I/O Module-Related Faults

This chapter contains the following sections:

fltEquipmentIOCardRemoved

Fault Code

F0376

Description

[sensor_name]: PCI Slot [id] riser or card missing: reseat or replace pci card [id]

Explanation

This fault indicates that an I/O card has been removed from the chassis, or that the card or the slot is faulty.

Recommended Action

If you see this fault, take the following actions:

  1. Re-seat or re-insert the I/O card.

    Before re-inserting this server component, see the server-specific Installation and Service Guide for prerequisites, safety recommendations and warnings.

  2. If the issue continues, create a tech-support file and contact Cisco TAC.

Fault Details

Severity: critical

Cause: equipment-removed

mibFaultCode: 376

mibFaultName: fltEquipmentIOCardRemoved

moClass: equipment: IOCard

Type: equipment

fltEquipmentIOCardThermalProblem

Fault Code

F0379

Description

[sensor_name]: Adaptor Unit [Id] is inoperable due to high temperature : Check Cooling

Explanation

This fault occurs when there is a thermal problem on an I/O card.

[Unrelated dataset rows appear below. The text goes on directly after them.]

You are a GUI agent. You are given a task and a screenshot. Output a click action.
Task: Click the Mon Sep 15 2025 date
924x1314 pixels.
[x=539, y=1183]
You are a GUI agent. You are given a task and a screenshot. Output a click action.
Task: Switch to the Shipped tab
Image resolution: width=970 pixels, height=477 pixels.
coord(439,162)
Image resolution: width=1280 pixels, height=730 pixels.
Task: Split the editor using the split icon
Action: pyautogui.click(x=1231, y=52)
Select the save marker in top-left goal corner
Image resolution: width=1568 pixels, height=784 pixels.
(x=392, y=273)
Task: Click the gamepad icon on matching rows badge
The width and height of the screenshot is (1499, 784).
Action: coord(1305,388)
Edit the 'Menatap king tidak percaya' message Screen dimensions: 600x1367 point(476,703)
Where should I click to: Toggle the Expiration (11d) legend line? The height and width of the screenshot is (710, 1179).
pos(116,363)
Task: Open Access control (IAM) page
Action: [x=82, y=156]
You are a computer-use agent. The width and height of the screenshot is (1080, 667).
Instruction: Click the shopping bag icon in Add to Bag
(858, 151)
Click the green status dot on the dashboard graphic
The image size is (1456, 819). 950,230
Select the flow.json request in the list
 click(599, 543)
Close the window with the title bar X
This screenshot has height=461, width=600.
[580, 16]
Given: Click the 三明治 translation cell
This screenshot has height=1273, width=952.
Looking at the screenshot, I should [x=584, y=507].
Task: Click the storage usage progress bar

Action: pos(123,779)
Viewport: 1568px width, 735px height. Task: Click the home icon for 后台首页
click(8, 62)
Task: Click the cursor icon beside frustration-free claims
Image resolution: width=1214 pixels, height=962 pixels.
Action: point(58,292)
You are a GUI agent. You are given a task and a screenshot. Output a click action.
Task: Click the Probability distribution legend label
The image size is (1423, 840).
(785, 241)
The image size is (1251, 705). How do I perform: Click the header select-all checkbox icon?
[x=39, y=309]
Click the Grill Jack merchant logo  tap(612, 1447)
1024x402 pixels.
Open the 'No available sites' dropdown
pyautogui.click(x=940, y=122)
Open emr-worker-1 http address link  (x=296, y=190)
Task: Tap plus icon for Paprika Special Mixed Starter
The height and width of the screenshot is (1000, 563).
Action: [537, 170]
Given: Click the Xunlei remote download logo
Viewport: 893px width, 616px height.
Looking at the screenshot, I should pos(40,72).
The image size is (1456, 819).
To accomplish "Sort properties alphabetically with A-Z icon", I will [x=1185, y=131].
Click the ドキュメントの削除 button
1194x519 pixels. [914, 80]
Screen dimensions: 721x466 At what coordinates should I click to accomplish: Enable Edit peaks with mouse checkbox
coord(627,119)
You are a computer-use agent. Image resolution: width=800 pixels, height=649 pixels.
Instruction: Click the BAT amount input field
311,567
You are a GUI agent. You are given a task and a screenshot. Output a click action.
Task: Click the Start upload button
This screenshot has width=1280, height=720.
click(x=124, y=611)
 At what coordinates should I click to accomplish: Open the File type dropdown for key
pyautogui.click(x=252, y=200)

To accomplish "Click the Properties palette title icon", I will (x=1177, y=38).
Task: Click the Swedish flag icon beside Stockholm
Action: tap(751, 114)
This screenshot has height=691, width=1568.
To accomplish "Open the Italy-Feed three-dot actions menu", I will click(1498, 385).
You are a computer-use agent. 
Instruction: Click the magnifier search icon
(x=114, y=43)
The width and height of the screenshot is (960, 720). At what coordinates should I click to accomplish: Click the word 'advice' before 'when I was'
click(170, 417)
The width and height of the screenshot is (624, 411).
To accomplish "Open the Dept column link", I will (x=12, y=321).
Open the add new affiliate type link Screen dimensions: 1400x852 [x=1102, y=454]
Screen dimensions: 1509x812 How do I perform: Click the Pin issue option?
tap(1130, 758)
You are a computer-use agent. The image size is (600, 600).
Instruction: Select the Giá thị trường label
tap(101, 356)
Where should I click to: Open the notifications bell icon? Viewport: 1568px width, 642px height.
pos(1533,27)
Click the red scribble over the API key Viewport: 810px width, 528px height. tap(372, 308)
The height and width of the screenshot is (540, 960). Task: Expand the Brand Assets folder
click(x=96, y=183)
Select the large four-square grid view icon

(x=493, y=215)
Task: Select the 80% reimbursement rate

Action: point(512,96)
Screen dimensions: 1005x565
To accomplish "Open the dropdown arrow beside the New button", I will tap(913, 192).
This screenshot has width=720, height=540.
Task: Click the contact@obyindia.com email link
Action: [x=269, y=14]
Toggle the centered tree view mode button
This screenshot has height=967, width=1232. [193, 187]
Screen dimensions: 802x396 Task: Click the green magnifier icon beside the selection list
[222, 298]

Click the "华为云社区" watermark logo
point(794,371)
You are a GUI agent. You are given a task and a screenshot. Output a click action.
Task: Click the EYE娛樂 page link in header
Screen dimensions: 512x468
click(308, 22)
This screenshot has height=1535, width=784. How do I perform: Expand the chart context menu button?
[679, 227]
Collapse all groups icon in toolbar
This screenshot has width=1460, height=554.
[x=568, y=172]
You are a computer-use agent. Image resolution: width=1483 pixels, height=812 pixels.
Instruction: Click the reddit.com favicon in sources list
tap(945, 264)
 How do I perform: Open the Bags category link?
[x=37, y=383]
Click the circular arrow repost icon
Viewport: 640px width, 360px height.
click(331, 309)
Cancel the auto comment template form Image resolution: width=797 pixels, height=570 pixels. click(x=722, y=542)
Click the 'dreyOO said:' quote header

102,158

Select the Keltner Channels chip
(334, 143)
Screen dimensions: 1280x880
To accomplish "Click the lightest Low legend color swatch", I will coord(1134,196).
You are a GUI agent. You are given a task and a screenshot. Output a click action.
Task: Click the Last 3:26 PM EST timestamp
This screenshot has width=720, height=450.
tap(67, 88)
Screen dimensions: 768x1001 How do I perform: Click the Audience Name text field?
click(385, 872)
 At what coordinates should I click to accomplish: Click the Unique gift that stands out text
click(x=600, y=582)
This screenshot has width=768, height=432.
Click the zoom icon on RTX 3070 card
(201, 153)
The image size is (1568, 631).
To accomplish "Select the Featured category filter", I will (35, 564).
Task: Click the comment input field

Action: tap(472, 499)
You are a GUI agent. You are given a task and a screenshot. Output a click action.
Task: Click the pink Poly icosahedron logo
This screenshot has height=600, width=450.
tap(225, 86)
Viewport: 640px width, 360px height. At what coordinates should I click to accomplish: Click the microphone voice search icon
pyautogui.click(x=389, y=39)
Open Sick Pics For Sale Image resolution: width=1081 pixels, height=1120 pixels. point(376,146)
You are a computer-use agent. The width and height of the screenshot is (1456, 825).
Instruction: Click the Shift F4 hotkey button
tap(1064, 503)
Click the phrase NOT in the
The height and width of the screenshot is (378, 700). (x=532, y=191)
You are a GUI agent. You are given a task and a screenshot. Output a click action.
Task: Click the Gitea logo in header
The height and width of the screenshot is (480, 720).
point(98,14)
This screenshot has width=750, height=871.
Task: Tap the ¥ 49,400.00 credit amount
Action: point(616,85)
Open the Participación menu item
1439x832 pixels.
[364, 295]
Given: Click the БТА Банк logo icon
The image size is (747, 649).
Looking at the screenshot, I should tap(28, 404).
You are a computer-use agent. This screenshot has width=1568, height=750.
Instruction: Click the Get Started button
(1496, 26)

The possible contributing factors are as follows:

  • Temperature extremes can cause Cisco UCS equipment to operate at reduced efficiency and cause various problems, including early degradation, failure of chips, and failure of equipment. In addition, extreme temperature fluctuations can cause CPUs to become loose in their sockets.

  • Cisco UCS equipment must operate in an environment that provides an inlet air temperature not colder than 50F (10C) nor hotter than 95F (35C).

Recommended Action

If you see this fault, take the following actions:

  1. Review the product specifications to determine the temperature operating range of the I/O card.

  2. Review the Cisco UCS Site Preparation Guide to ensure that the servers have adequate airflow, including front and back clearance.

  3. Verify that the airflow to the server is not obstructed.

  4. Verify that the site cooling system is operating properly.

  5. Clean the installation site at regular intervals to avoid a buildup of dust and debris, which can cause a system to overheat.

  6. Replace faulty I/O cards.

    Before replacing this component, see the server-specific Installation and Service Guide for prerequisites, safety recommendations and warnings.

  7. If the problem still persists, create a tech-support file and contact Cisco TAC.

Fault Details

Severity: major

Cause: thermal-problem

mibFaultCode: 379

mibFaultName: fltEquipmentIOCardThermalProblem

moClass: equipment:IOCard

Type: environmental

fltEquipmentIOCardThermalThresholdCritical

Fault Code

F0730

Description

Adaptor Unit [id] Temperature is critical : Check Cooling

Explanation

This fault indicates that the temperature of an I/O card has exceeded a critical threshold value.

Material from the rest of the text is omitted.